Corporate Sector: Blockchains can help in creating smart contracts, smart audits and improved cyber security. Based on a safe and transparent network there is less room for manipulation of data or records.

Challenges Ahead

For any new technology to succeed, there are few hiccups initially. There are many countries which have legal bitcoin currency. These include developed countries like United States, United Kingdom, European Union, Canada, Australia, and Japan. Meanwhile, there are countries like China, where individuals can deal in Bitcoins but are prohibited in banking and financial institutions. Countries like Russia, Vietnam, Bangladesh, Ecuador have a total ban on this currency. Challenges which are making few countries apprehensive of this technology are following:-

New technology: Digital currency and its usage is still in the developing stage and face many unresolved problems. To tackle problems regarding verification processes, transaction costs, data limits it needs constant developments.

Security and Privacy issues: Even though digital currency or block chain technology ensures secure or private transactions, there are still many loopholes which needs to be addressed regarding strong encryption, transaction details, personal data sharing etc.
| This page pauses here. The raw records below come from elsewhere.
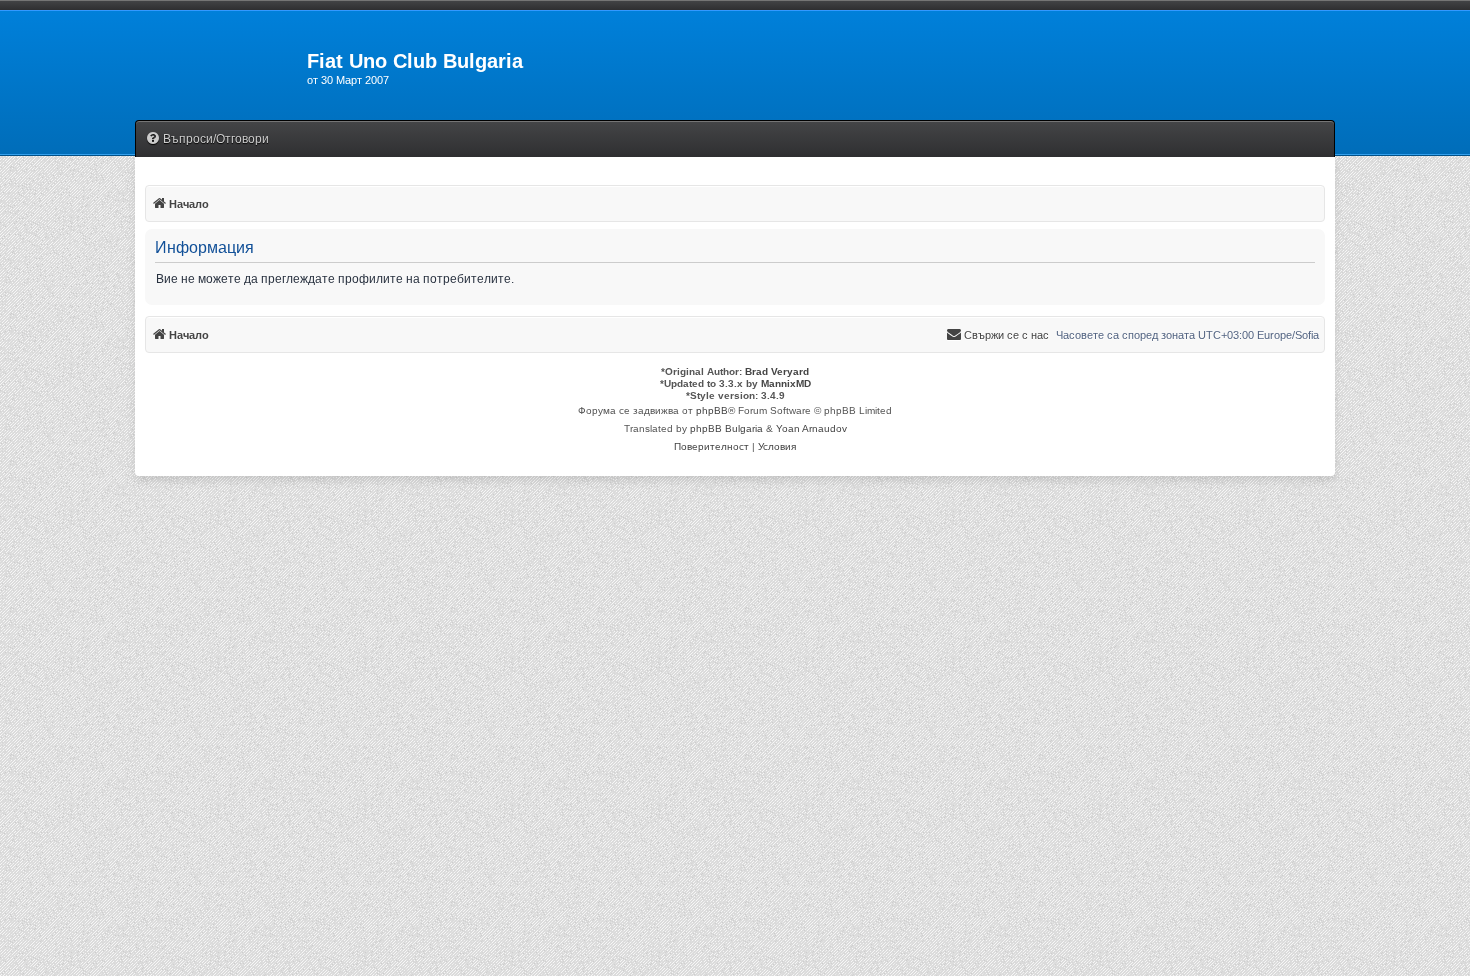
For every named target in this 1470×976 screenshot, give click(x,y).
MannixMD (786, 383)
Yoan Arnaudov (811, 428)
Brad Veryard (777, 371)
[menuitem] (207, 139)
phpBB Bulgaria (726, 428)
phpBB (712, 410)
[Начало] (221, 67)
Regulatory system: Monetary system of any country is a domain of its national government. An effective regulatory body along with the help of financial institution can help governments in tackling bitcoins misuse in transferring black money or criminal activity funding. Like any new and innovative technology needs support, bitcoins and blockchain should receive support from respective governments.
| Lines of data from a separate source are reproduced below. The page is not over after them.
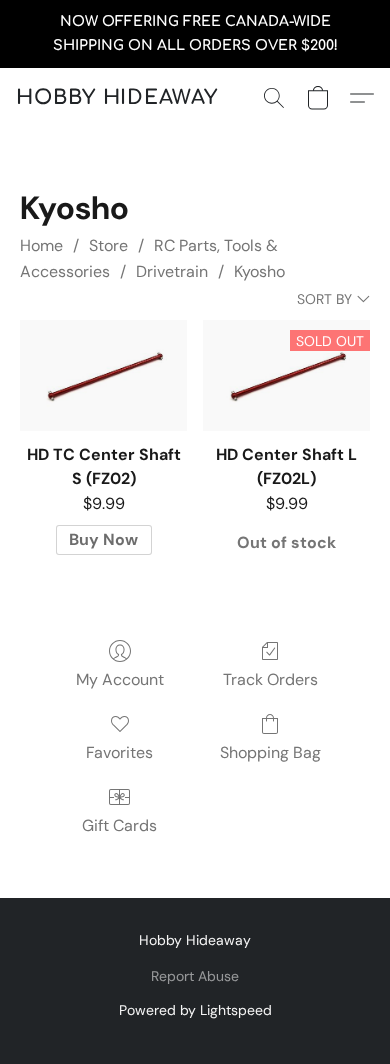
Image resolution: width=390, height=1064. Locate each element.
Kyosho (259, 271)
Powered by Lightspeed (195, 1010)
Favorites (119, 752)
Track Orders (270, 679)
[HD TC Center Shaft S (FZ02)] (103, 375)
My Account (120, 679)
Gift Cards (119, 825)
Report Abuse (195, 976)
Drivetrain (172, 271)
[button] (117, 98)
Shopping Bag (270, 752)
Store (108, 245)
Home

Public Awareness: The technology is yet to reach common masses, especially in developing nations. People are accustomed to age old currency systems. It would take lot of time to shift their focus towards a more decentralized, online based currency system. Also many governments need to legalize them in public transactions.

Initial Costs: Though blockchain would minimize cost and time in transaction process, but to make an initial shift require lot of capital and resources. Companies have to shift their models to a completely new form of technology driven monetary system. Also blockchain consumes lot of power as miners constantly work to validate transactions. For banks a lot of income is generated through transactions, blockchain with negligible transaction costs would mark a dent in their income.